I've already vented in this space about the traffic stall in Chicago. Now, I thought I'd tell a bit about the rest of the trip, before I forget the details.
First, it was late in starting when an "Oh oh, that doesn't sound good" noise began rumbling from under the hood the Sunday before I was to leave. It was the air-conditioning compressor. The bearings had seized.
Not a good thing because it and every other engine accessory (alternator, water pump, power steering) run off one serpentine belt. If the compressor stopped spinning because of the bad bearings, the engine would spit out the belt and I'd have found myself looking for road service in some place like Vermilion, Ohio.
Having once done business with the Emergency Room in that western Ohio community (a sprained ankle outside a service plaza on the Ohio Turnpike many years back), the prospect of even stopping for gas at that exit sends cold shivers down my spine.
After a couple days of repairs, it was time to hit the road. First stop: Pittsburgh, where the leaders of the world's top 20 economic powers were holding a summit meeting. On the expressway in from the airport, there were cop cars on every overpass all the V.I.P.s would be crossing under them to get out of town. Every exit to the downtown was closed off with police and soldiers staffing the barricades.
My niece, who has some impressive journalism credentials, spent the first day of the summit wearing an orange hat as an observer for the American Civil Liberties Union. She even had to explain to the demonstrators that the police officers had as much right as the protesters had to be in any particular spot.
On the second day, she went back, this time with a video camera. I watched the edited results. The protest march advanced from the college area to the downtown along streets lined with riot clad police from many places in the United States, including 80 from Milwaukee who went to learn the nuts and bolts of crowd control.
Insanity? How about rolling roadblocks as each dignitary in his or her own motorcade was separately whisked out to the airport?
Two days later, we had cake and ice cream with Uncle Bob, for his 98th birthday. I only had one slice, but yes, it was a corner piece with frosting on three sides.
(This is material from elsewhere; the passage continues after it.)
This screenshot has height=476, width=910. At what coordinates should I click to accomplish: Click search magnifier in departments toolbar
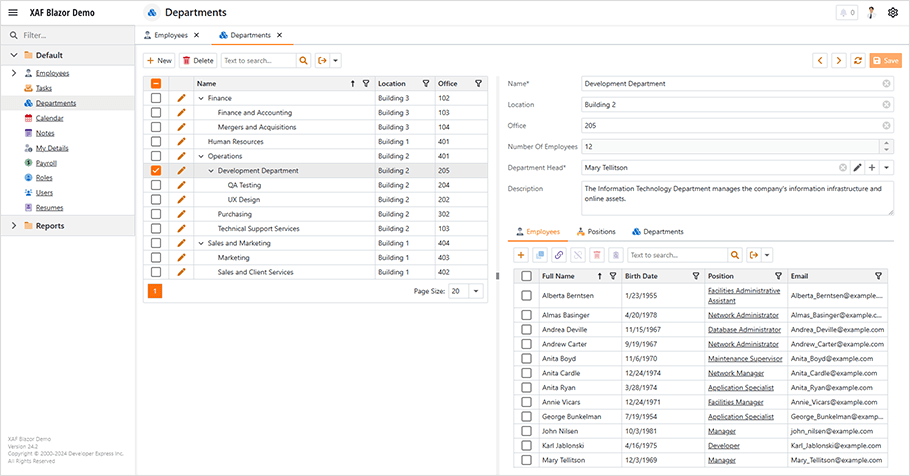[x=304, y=61]
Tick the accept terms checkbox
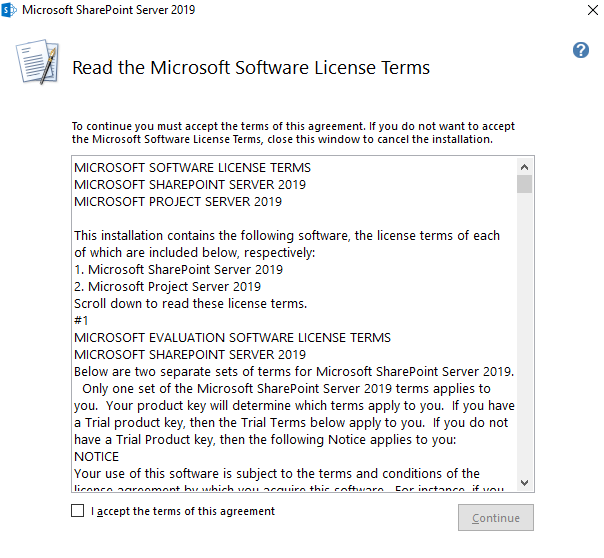Viewport: 604px width, 558px height. (78, 511)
Then it was on to Maryland where my old high school buddy has a home just off the water, about 45 minutes outside of Washington D.C.. Crab cakes made to order little breading, lots of blue crab lighthouses, sting rays and more.
A curious event occurred in the gas station outside the Sam's Club in Annapolis, where we ventured one evening. My friend pulled up to a pump behind a white Buick with a Wisconsin license plate. I recognized the dealer tag as being from Madison, so I hopped out of the passenger side and asked where the driver was from. He said he lived north of Madison and was headed home.
The guy at the next set of pumps off to the right and tanking up a car with Maryland plates chimed in, "I'm from Fond du Lac!" I claimed Sturgeon Bay, since the "first house south of the county line" wouldn't have been a quick description of my residence location, and being able to name-drop Door County seemed the smug thing to do.
The trip home was in a car filled with some cases of beer requested by children, Sweet Lebanon bologna (a cold-cut you can only find in within about a 125-mile radius of Lancaster, Pa.), some Tastee Cakes butterscotch crimpets (sponge cake with butterscotch frosting) and several two-liter bottles of lime pop the green soda pop I've loved all my life and can now find regularly only in and around our nation's capitol.
Homeward bound, I stopped for the night in Cambridge, Ohio. The courthouse on a downtown street-corner looked like one of those old mansions you'd expect to be occupied by "Thing" and "Cousin It." It was decorated for Halloween with purple spotlights illuminating a spooky looking faηade.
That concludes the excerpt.